▶ _Problem_: Render the stretch of the material from the line containing "Task: Click the 金額を入力 amount input field" through its end as a JSON list of strings, one per line, skipping blank lines and leaving out the pictures.
>> Begin Material provided
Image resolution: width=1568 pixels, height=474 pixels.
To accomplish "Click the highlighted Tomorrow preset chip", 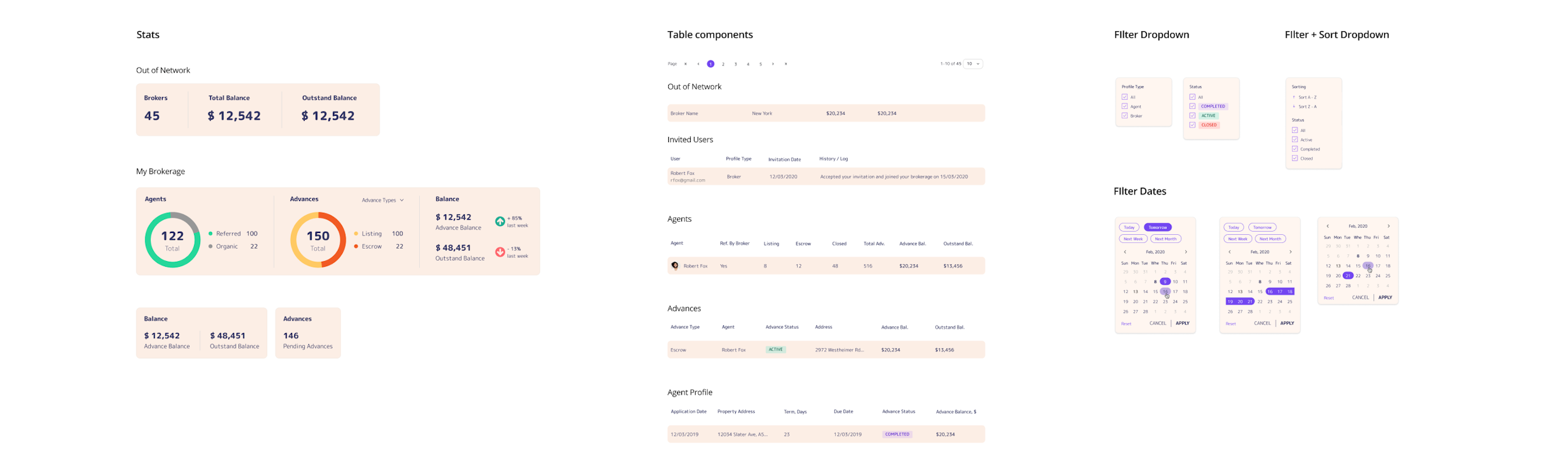I will point(1158,227).
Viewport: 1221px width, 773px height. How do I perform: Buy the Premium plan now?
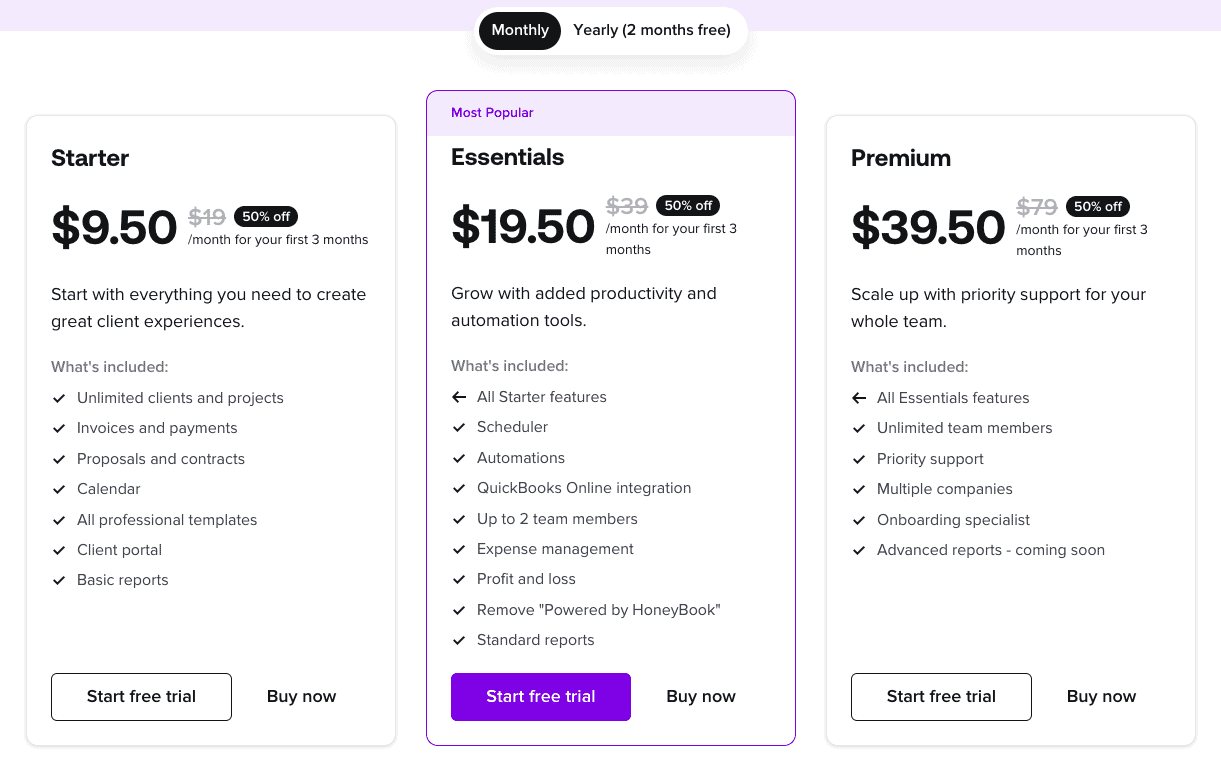click(x=1101, y=696)
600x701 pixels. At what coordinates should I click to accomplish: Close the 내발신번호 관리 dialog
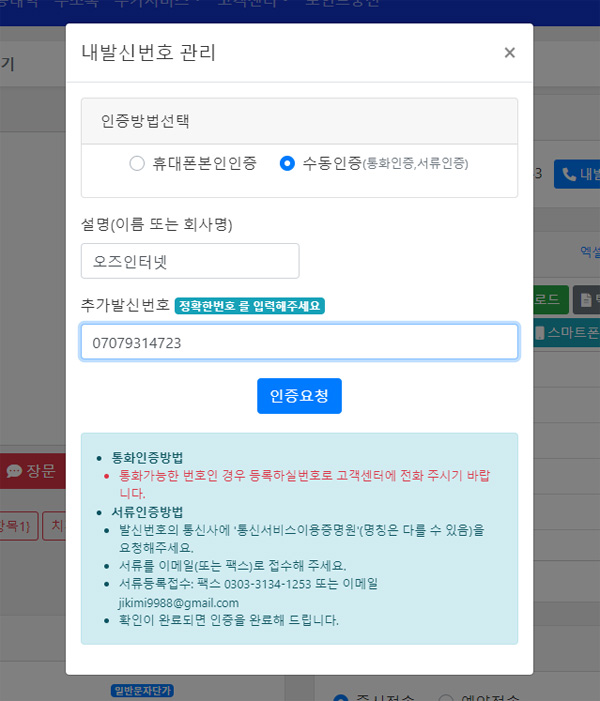click(509, 53)
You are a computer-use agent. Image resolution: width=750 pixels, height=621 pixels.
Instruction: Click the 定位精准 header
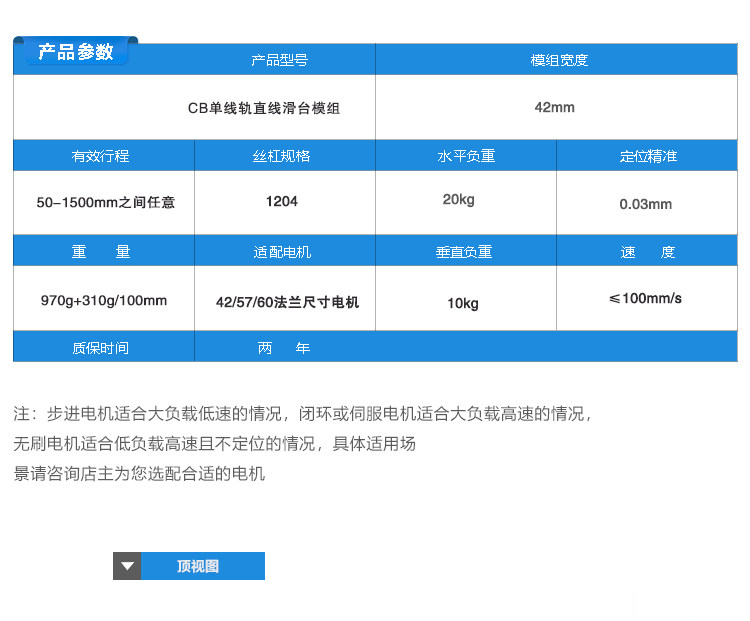(647, 155)
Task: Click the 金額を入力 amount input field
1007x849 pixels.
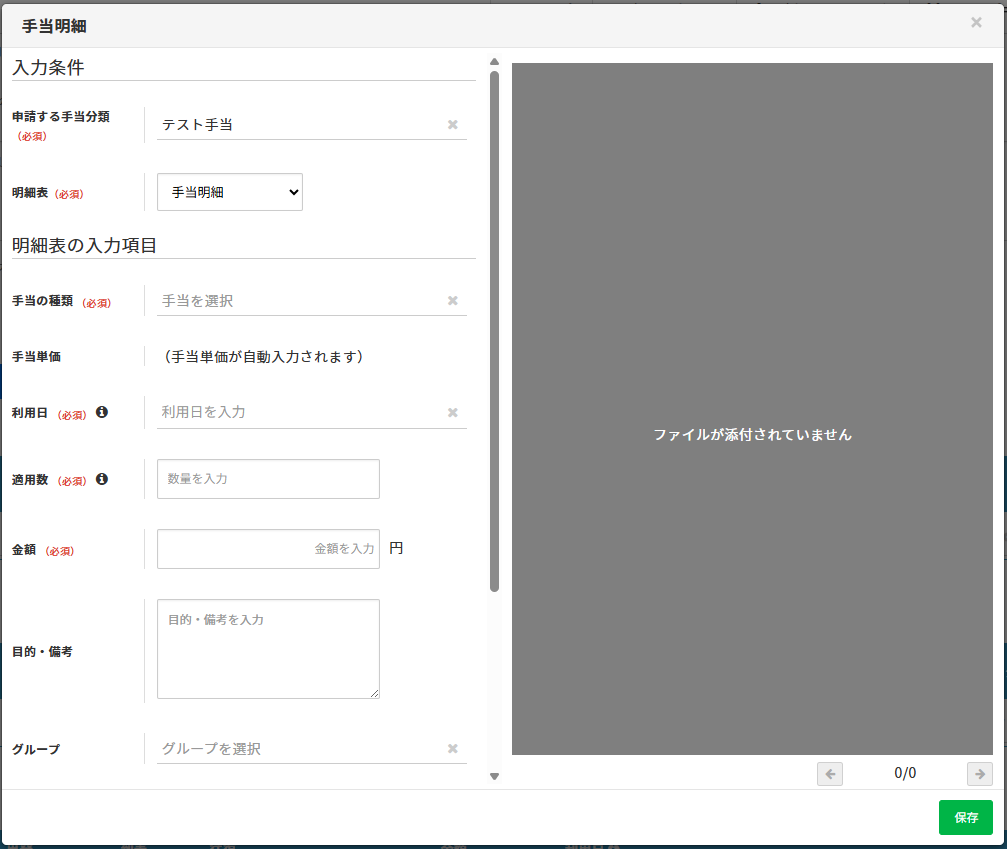Action: (x=268, y=549)
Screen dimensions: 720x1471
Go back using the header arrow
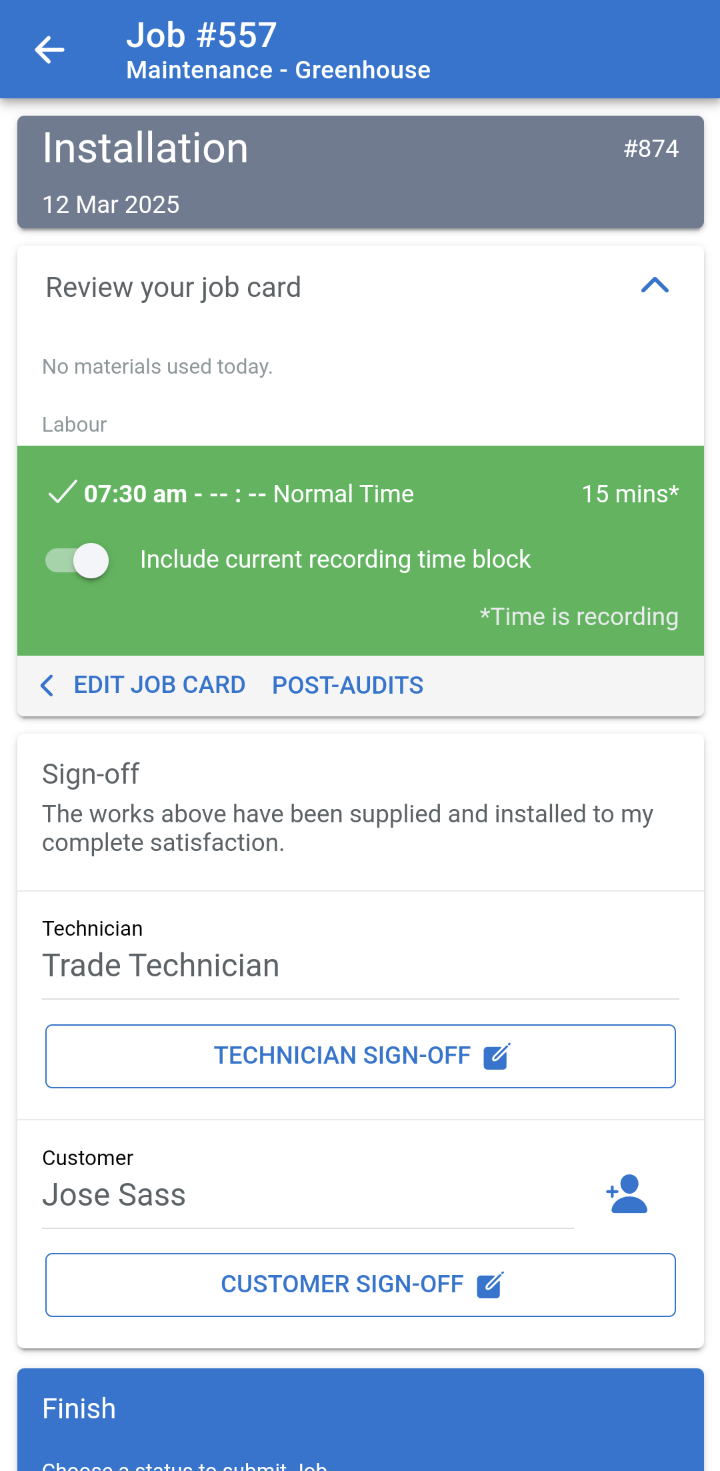(49, 50)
>> End Material provided
▶ _The result_:
[
  "Task: Click the 金額を入力 amount input field",
  "1007x849 pixels.",
  "Action: (x=268, y=549)",
  "Screen dimensions: 720x1471",
  "Go back using the header arrow",
  "(49, 50)"
]